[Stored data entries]
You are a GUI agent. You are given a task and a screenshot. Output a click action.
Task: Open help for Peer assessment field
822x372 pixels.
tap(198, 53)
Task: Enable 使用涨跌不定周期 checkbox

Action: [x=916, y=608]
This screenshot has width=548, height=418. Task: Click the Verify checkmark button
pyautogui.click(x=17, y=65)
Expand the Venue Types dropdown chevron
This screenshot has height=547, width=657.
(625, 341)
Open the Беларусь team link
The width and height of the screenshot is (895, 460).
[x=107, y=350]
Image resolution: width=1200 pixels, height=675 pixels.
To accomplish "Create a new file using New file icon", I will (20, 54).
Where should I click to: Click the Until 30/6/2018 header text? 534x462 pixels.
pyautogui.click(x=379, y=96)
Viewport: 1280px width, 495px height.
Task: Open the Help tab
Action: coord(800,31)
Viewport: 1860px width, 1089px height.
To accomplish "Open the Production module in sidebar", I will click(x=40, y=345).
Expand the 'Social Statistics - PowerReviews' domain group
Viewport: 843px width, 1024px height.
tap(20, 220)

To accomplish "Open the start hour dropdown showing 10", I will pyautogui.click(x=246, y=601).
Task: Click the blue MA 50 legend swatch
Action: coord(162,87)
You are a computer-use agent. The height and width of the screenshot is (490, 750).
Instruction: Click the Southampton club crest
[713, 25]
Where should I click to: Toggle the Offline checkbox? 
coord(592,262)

- ACTIVITY
Once the records are read, print each of them exactly as written.

- SOLUTION TO THE PROBLEM
You are a GUI agent. You are given a task and a screenshot. Output a click action.
Task: Open help for Peer assessment field
822x372 pixels.
tap(198, 53)
Task: Enable 使用涨跌不定周期 checkbox

Action: [x=916, y=608]
This screenshot has width=548, height=418. Task: Click the Verify checkmark button
pyautogui.click(x=17, y=65)
Expand the Venue Types dropdown chevron
This screenshot has height=547, width=657.
(625, 341)
Open the Беларусь team link
The width and height of the screenshot is (895, 460).
[x=107, y=350]
Image resolution: width=1200 pixels, height=675 pixels.
To accomplish "Create a new file using New file icon", I will (20, 54).
Where should I click to: Click the Until 30/6/2018 header text? 534x462 pixels.
pyautogui.click(x=379, y=96)
Viewport: 1280px width, 495px height.
Task: Open the Help tab
Action: coord(800,31)
Viewport: 1860px width, 1089px height.
To accomplish "Open the Production module in sidebar", I will click(x=40, y=345).
Expand the 'Social Statistics - PowerReviews' domain group
Viewport: 843px width, 1024px height.
tap(20, 220)

To accomplish "Open the start hour dropdown showing 10", I will pyautogui.click(x=246, y=601).
Task: Click the blue MA 50 legend swatch
Action: coord(162,87)
You are a computer-use agent. The height and width of the screenshot is (490, 750).
Instruction: Click the Southampton club crest
[713, 25]
Where should I click to: Toggle the Offline checkbox? 
coord(592,262)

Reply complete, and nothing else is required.